::: Excerpted records
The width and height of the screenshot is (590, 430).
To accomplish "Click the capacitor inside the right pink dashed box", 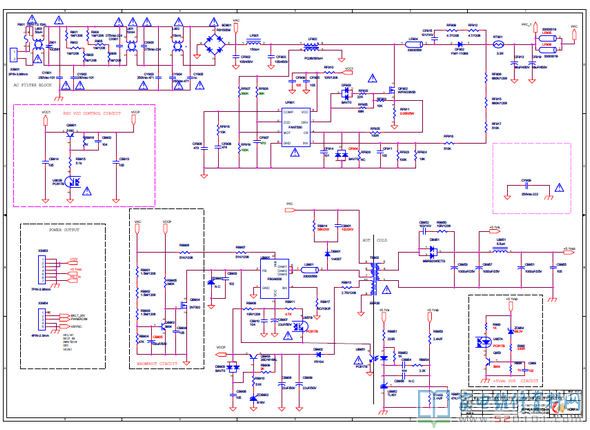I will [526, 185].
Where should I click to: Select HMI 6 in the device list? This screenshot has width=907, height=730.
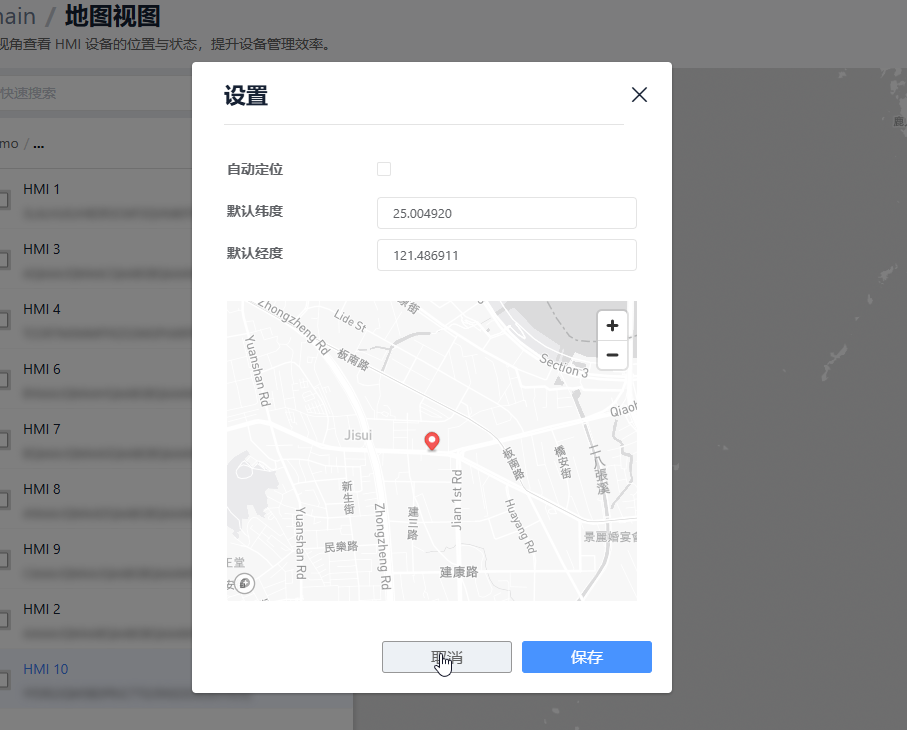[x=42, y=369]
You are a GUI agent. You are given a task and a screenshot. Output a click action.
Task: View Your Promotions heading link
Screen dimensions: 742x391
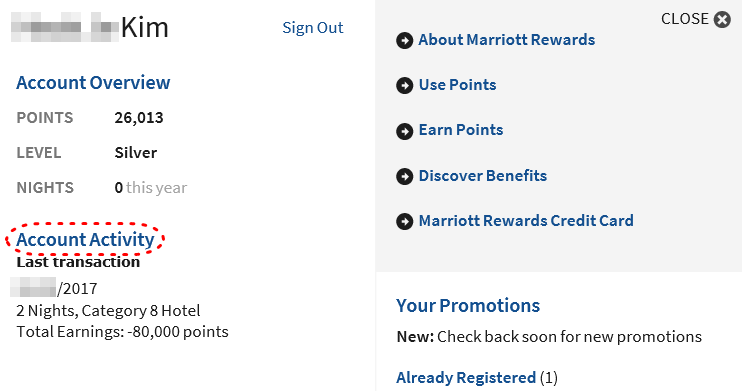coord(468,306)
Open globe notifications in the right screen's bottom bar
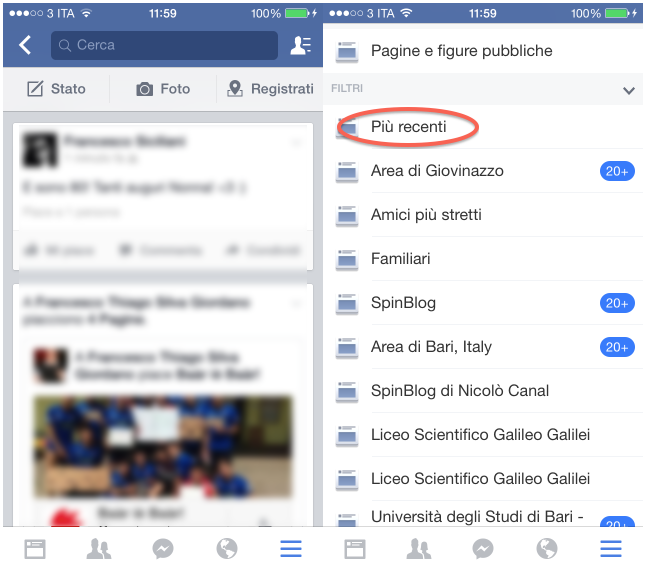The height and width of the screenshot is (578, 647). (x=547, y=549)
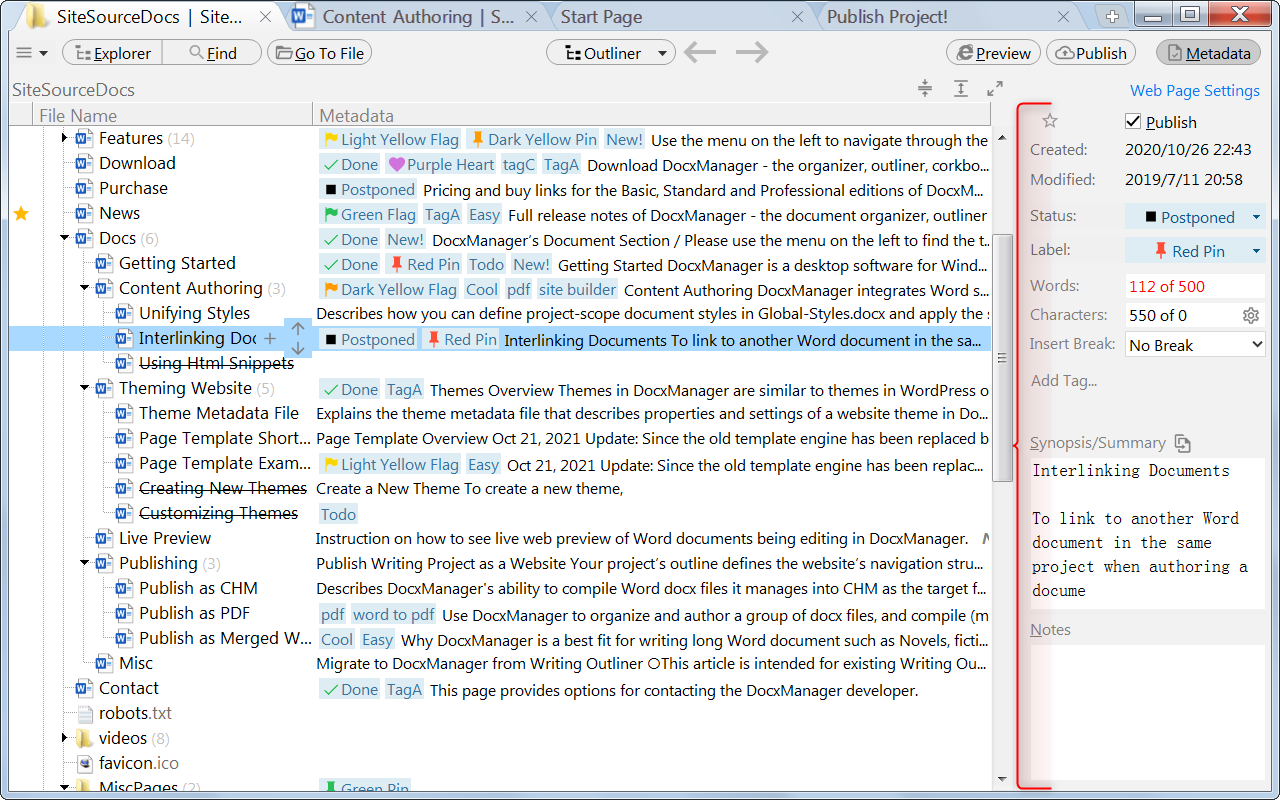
::::::
» **Your goal**: Your answer must be an exact copy of the lines above, from the line that contains "You are a GUI" through the final line, with no pictures in it.

» **Answer to the problem**:
You are a GUI agent. You are given a task and a screenshot. Output a click action.
Task: View Your Promotions heading link
Screen dimensions: 742x391
coord(468,306)
Open globe notifications in the right screen's bottom bar
The height and width of the screenshot is (578, 647). (x=547, y=549)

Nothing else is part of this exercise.